This script performs emotion classification using various transformer-based models such as BERT, RoBERTa, ALBERT, and CodeBERT. It uses PyTorch and the Hugging Face Transformers library to build and train the classification model. The script supports both traditional and contrastive fine-tuning approaches for the models.

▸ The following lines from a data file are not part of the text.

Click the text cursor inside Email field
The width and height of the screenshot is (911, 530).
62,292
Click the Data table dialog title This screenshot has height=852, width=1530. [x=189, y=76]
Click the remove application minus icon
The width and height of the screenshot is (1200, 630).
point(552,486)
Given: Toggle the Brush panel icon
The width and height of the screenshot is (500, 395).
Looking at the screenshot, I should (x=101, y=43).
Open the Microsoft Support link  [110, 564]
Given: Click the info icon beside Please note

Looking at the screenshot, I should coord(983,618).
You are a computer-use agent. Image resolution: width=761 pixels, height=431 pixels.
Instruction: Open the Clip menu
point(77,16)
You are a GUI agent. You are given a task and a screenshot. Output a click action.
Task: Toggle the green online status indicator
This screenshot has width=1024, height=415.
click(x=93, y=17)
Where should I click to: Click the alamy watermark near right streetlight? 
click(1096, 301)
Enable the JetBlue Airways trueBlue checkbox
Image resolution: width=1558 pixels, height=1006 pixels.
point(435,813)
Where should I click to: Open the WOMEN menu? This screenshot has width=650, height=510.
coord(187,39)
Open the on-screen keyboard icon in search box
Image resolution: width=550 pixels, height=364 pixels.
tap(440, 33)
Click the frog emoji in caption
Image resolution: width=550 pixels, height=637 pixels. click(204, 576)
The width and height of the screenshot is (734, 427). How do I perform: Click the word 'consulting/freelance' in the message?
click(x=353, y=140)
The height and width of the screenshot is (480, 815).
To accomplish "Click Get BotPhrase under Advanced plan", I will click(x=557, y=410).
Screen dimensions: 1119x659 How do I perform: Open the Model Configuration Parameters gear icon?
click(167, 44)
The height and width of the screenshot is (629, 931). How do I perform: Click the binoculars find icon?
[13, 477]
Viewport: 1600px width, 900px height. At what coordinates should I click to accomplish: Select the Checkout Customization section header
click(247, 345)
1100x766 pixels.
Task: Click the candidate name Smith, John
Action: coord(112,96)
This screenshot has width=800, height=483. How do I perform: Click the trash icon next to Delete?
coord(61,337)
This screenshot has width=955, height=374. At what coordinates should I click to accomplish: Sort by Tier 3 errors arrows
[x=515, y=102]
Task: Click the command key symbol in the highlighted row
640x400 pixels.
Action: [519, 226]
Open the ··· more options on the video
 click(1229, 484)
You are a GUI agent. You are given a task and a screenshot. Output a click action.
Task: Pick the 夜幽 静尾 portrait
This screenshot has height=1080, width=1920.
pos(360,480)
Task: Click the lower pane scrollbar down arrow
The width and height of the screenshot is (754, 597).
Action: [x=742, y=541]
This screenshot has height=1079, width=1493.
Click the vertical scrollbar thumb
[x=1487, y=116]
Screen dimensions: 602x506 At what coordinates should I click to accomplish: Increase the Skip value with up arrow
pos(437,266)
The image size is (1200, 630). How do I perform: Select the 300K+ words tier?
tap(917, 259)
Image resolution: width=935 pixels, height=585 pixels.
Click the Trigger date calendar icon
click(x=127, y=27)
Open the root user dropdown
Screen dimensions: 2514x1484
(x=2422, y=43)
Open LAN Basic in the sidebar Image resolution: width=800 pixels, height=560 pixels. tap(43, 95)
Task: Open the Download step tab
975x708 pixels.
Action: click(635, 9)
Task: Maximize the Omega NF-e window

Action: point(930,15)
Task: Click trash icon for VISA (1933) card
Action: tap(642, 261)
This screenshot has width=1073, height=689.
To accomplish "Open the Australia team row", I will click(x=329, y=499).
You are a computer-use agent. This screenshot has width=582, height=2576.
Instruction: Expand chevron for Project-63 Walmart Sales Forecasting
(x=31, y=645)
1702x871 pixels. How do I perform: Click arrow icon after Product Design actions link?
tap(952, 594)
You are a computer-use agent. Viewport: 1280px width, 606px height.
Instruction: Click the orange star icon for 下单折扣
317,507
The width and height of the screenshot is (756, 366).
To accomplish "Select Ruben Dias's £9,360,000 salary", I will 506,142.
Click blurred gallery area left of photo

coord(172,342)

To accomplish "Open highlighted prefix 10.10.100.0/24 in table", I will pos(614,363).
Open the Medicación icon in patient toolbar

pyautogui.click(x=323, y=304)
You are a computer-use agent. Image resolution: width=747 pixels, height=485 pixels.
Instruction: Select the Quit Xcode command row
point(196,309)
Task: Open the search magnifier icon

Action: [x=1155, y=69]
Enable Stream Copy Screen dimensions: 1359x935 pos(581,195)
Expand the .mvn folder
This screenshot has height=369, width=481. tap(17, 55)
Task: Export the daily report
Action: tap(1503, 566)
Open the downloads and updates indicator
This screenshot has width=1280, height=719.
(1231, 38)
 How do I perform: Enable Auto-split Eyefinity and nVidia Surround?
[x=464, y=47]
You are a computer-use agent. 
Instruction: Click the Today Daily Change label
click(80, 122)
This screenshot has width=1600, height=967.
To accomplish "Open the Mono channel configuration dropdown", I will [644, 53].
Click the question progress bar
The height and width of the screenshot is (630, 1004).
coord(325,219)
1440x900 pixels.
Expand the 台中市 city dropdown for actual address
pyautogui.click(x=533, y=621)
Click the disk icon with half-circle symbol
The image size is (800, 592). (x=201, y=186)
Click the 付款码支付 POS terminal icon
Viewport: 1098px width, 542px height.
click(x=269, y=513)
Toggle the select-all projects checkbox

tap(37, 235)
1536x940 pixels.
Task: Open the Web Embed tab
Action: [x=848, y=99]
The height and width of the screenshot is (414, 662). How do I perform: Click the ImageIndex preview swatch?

To run this script, you need the following dependencies:
- Python 3.x
- PyTorch
- Transformers library (Hugging Face)
- pandas
- nltk
Install the required packages using the following command:
pip install torch transformers pandas nltk
-
Make sure you have training and test data in CSV format. The CSV files should contain two columns: "text" (containing the text to classify) and "label" (containing the class labels). The label value should be Anger, Fear, Love, Joy, Surprise, Sadness. This is a multi-label dataset.
-
Run the emotion classification script with the following command:
python emotion_bert.py --epoch EPOCH --delta DELTA --batch_size BATCH_SIZE --col COLUMN --model_name MODEL_NAME --output OUTPUT_FILE --train_file TRAIN_CSV --test_file TEST_CSV
OR
python emotion_bert_polarity.py --epoch EPOCH --delta DELTA --batch_size BATCH_SIZE --col COLUMN --model_name MODEL_NAME --output OUTPUT_FILE --train_file TRAIN_CSV --test_file TEST_CSV
EPOCH
: Number of epochs for training (default: 100).DELTA
: Early stopping criterion. Training will stop if the average training loss goes below this value (default: 0.01).BATCH_SIZE
: Batch size for training (default: 64).COLUMN
: The emotion column to classify (choose from Anger, Fear, Love, Joy, Surprise, Sadness) (required).MODEL_NAME
: Model architecture to use (choose from bert, roberta, albert, codebert, graphcodebert, deberta) (required).OUTPUT_FILE
: Output file name for storing predictions (default: output.csv).TRAIN_CSV
: Path to the training CSV file (required).TEST_CSV
: Path to the test CSV file (required).
The script will print the training progress, average training loss, average validation loss, and validation F1-score for each epoch. Additionally, it will save the predictions in the specified output file in CSV format, containing columns "Pred" (predicted labels) and "True" (true labels).